CiddiGazete

2011 yılında Kanal İstanbul'un adı henüz konmadan, bir “Çılgın proje”den söz edildiğinde, Devlet Bahçeli şu tepkiyi vermişti:

“Bir çılgın projeden bahsediliyor. Akıllı proje dururken, çılgınlaşmanın ne anlamı var. 'Çılgın proje' dediğinin rahmetli DSP Genel Başkanı Bülent Ecevit'in bir projesi olduğu anlaşıldı. Demek ki çılgın proje değil ama çalınan proje olduğu kesin. Böyle bir projeyle bir günde televizyonlardan sabahtan akşama kadar propaganda ile çılgınlaştırdığınız Türkiye'yi daha da derin çılgınlaştırmanın manası var mı? İşsizlik, yoksulluk, anarşi çıldırtıyor. Böyle durumda, 'Ne olacak bu Türkiye'nin hali?' diye düşünmek lazım. Proje istismar meselesi. Kalkıp bir de bunu 22 milyar dolara 10 yıl içinde yapacakmışsınız. Peki 10 yıl bu yoksul vatandaş ne yapacak? Bu parayla çok daha hayırlı işler yapılabilir.”

Birkaç ay sonra projenin adı konduğunda da Bahçeli, şöyle konuşmuştu:

“Güya yeni bir kanal açıyorlar, adına da ‘İstanbul Kanalı ve bu bir çılgın proje' diyorlar. Bu, soygun düzenini çılgınca sürdürecek bir projedir. Daha akılcı bir yol bulabilirsin. İstihdam yaratan, iş yeri sahiplerine, KOBİ'lere atölyelere, fabrika sahiplerine yeni yeni istihdam oluşturabilecek imkanları verebilir ve bir işsize, bir aç insanımıza bir ekmek kapısı bulabilirsin. Bunlara kafa yoracağın yerde, akılcı politikalar üreteceğin yerde, çıldırmış bir toplumu çılgınca projelerle niye kandırıyorsun Sayın Başbakan?”

"EN SON MİLLİ MÜCADELE YILLARINDA BOĞAZ'DA GÖRDÜĞÜMÜZ YABANCI SAVAŞ GEMİLERİ..."

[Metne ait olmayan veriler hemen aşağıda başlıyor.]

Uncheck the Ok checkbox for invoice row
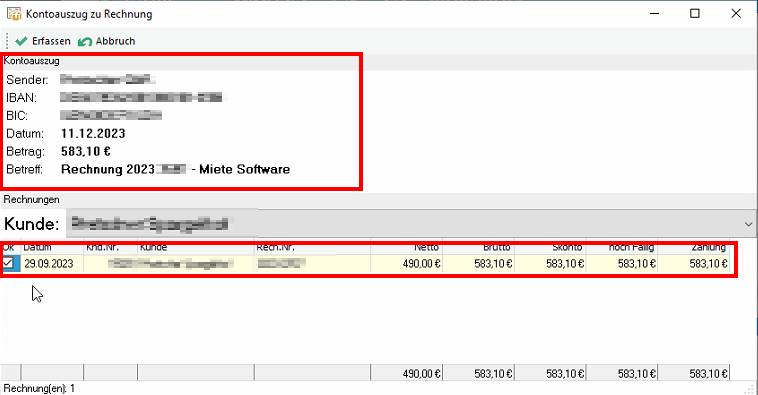 pos(8,263)
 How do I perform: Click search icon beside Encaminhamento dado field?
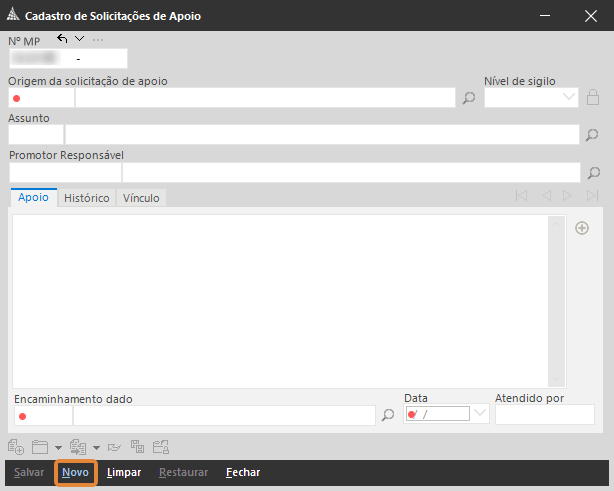tap(388, 415)
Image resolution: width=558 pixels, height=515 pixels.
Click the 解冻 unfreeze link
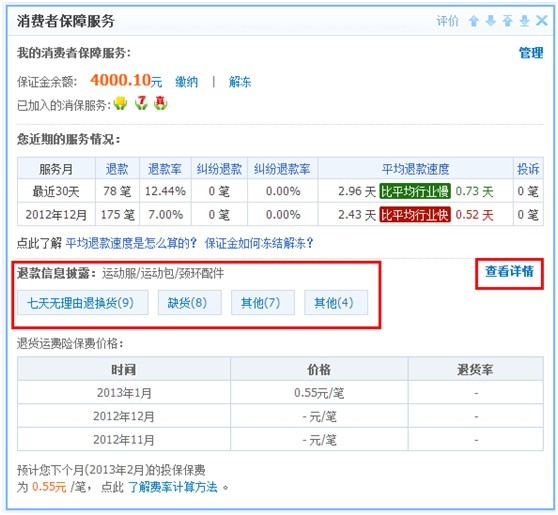tap(240, 82)
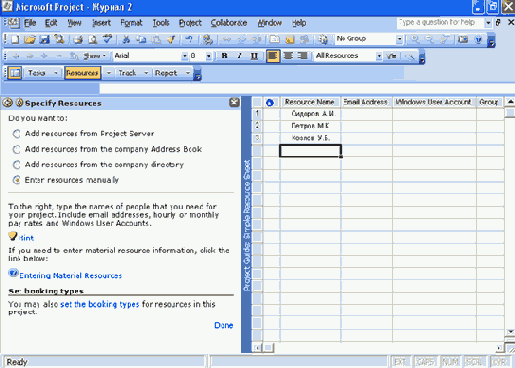
Task: Click the New blank project icon
Action: 15,39
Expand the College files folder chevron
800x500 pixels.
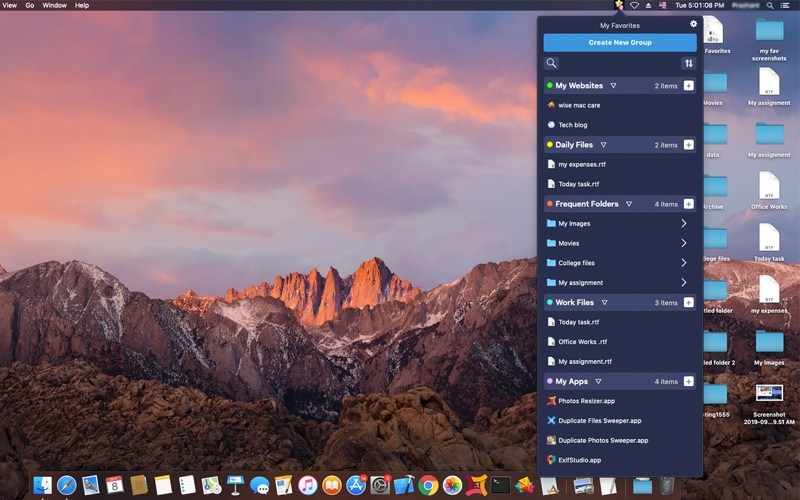[684, 263]
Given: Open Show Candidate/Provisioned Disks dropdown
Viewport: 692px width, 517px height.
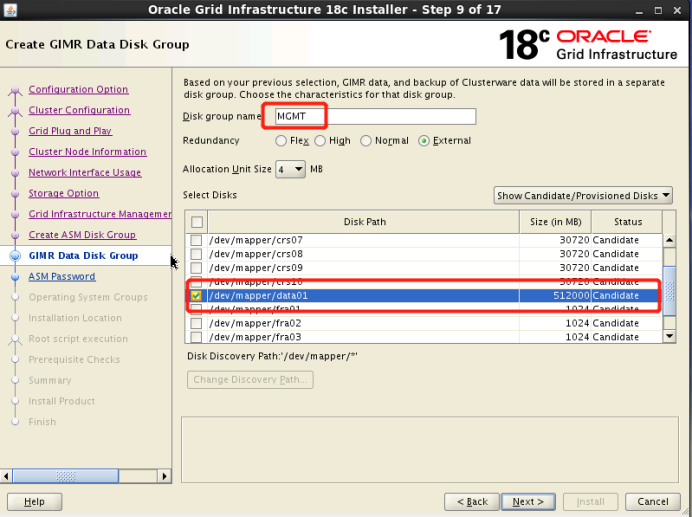Looking at the screenshot, I should (583, 196).
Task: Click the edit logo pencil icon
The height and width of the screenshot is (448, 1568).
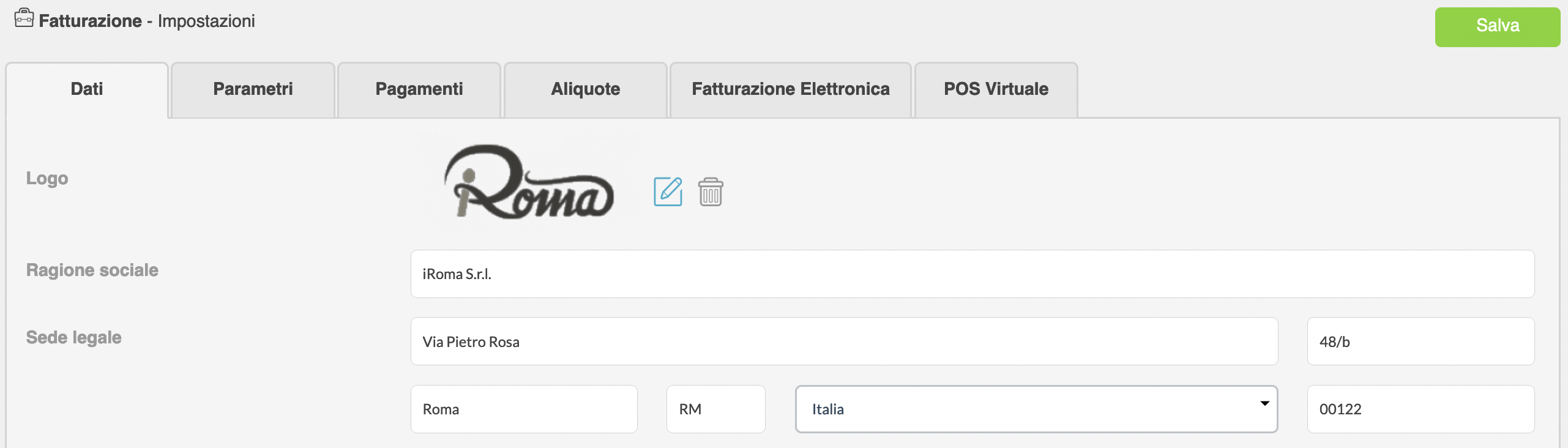Action: 668,192

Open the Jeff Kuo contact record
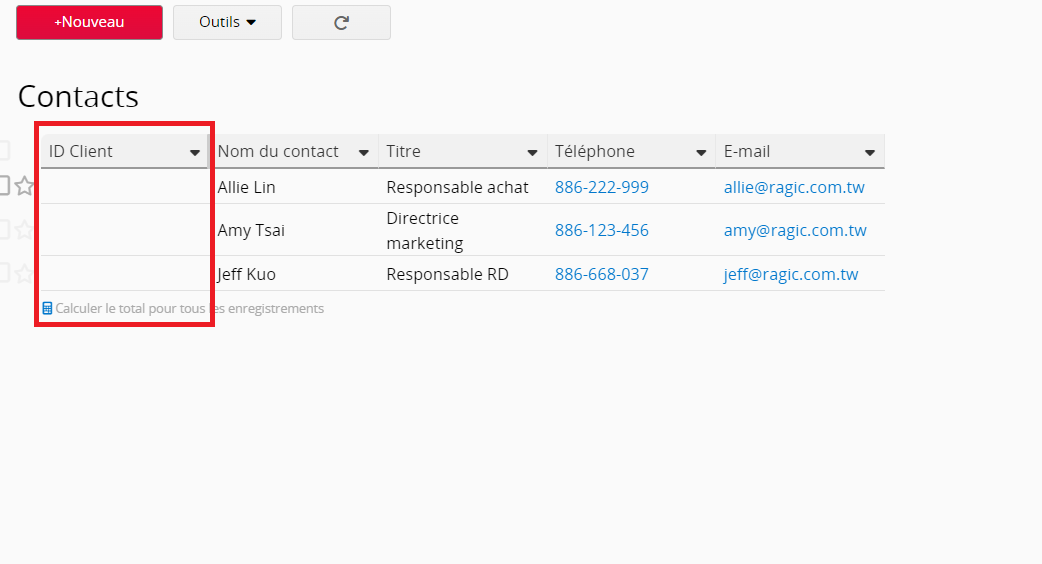point(246,274)
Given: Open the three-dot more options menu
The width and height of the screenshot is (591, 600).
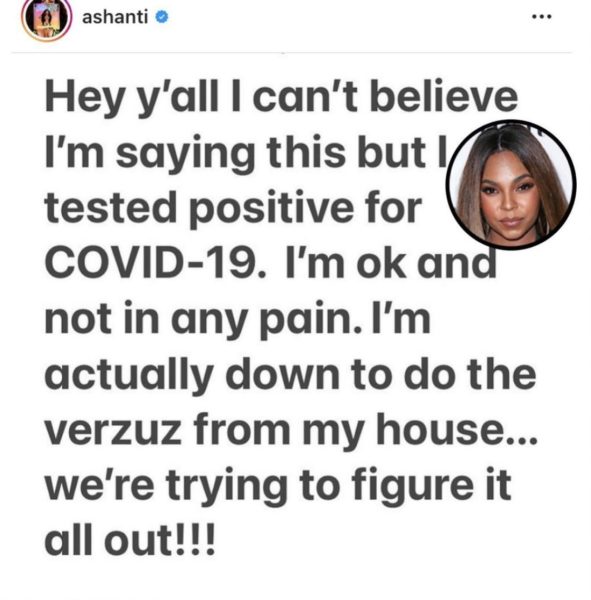Looking at the screenshot, I should 542,16.
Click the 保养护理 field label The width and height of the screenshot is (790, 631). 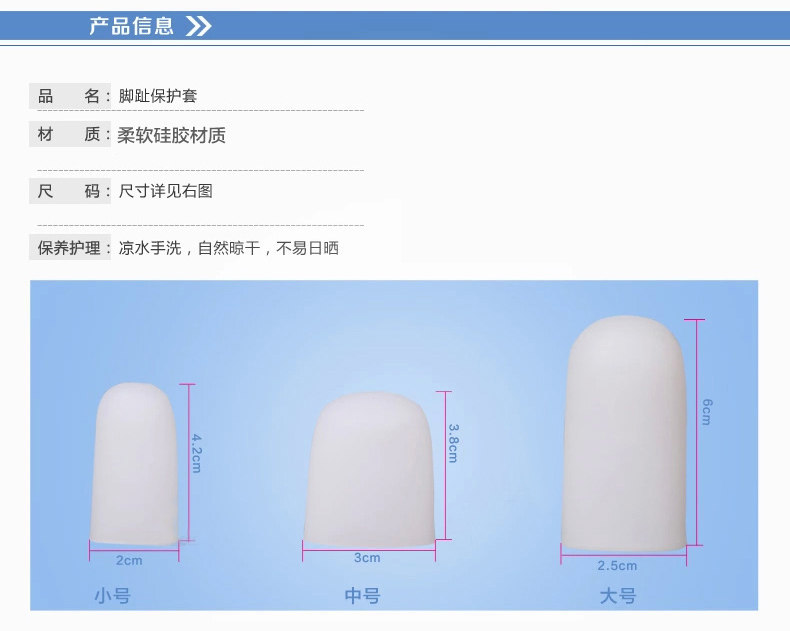[x=69, y=248]
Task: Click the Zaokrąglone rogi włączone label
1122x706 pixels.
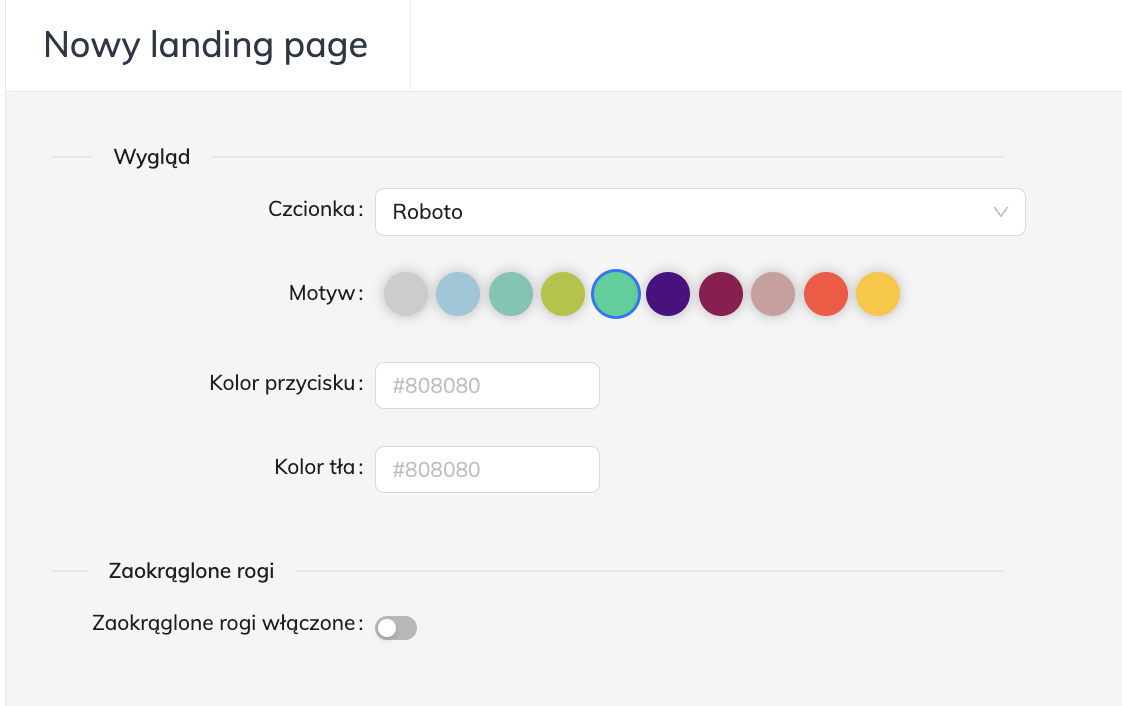Action: [x=224, y=623]
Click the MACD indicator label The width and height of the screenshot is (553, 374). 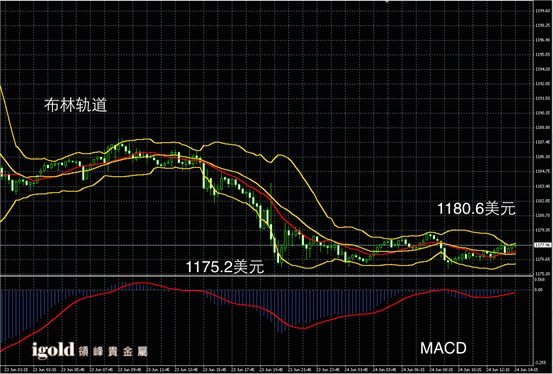(x=443, y=348)
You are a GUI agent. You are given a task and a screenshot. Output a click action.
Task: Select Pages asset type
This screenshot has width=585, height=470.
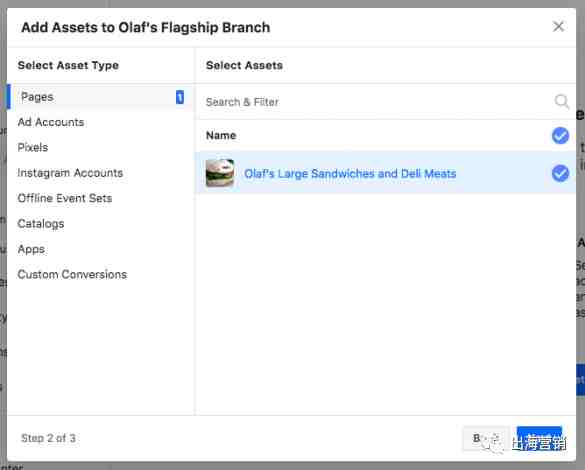point(100,97)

2012 yılında CHP'nin dönemin Dışişleri Bakanı Ahmet Davutoğlu hakkında verdiği gensoru görüşmeleri sırasında MHP adına konuşan (Daha sonra AKP'ye geçti) Tuğrul Türkeş, iktidarın dış politikasını ağır bir dille eleştirip, Atatürk dönemindeki başarıları sıralarken, “1936 yılında Montrö Boğazlar Sözleşmesi'yle, ülkemizin İstanbul ve Çanakkale boğazları üzerinden egemenliği yeniden sağlandı” diye vurgulamıştı.

Aralık 2015'te dönemin MHP Teşkilât Başkanı Şefkat Çetin de yaptığı bir yazılı açıklamada, şunları kaydetmişti:

“En son milli mücadele yıllarında Boğaz’da gördüğümüz yabancı savaş gemileri, yeniden ülkemiz sınırlarına yığılmaktadır. ABD, Fransa, Rusya, İngiltere, Çin ve Almanya gibi ülkeler savaş gemileri ve bombardıman uçaklarıyla adeta yeni bir Haçlı Seferi için etrafımızda hazırlık yapmaktadır. Sanki Birinci Dünya Savaşında İngiliz-Arap ittifakına karşı Osmanlı askerinin kahramanca savunduğu Kudüs’ü kaybetmemiz üzerine, müttefikimiz Almanların dahi İngiliz ve Araplarla birlikte bayram ettiği günler geri gelmiştir. Bölgemizde kim müttefikimiz, kim düşmanımız, hedef ülke neresi birbirine karışmıştır. Rusya ile başlayan uçak krizi, her an soğuk savaştan sıcak savaşa dönebilecek küresel bir kapışmada Türkiye’yi cephe ülkesi haline getirmiş vaziyettedir. AKP hükümeti henüz uçak krizinin ardını toparlayamamışken, füze tehdidini gözümüze sokarak boğazdan geçen Rus gemisi, planlı bir provokasyonla gerginliği tırmandırmayı amaçlamaktadır. Bu tür girişimlerle Montrö Sözleşmesinin tartışılması için kapı aralanmaya çalışıldığı, Türkiye’nin kuruluş senedi Lozan’ı masaya yatırma hazırlıklarının da hemen arkasından getirileceği uyarımızı altını çizerek yapıyoruz.”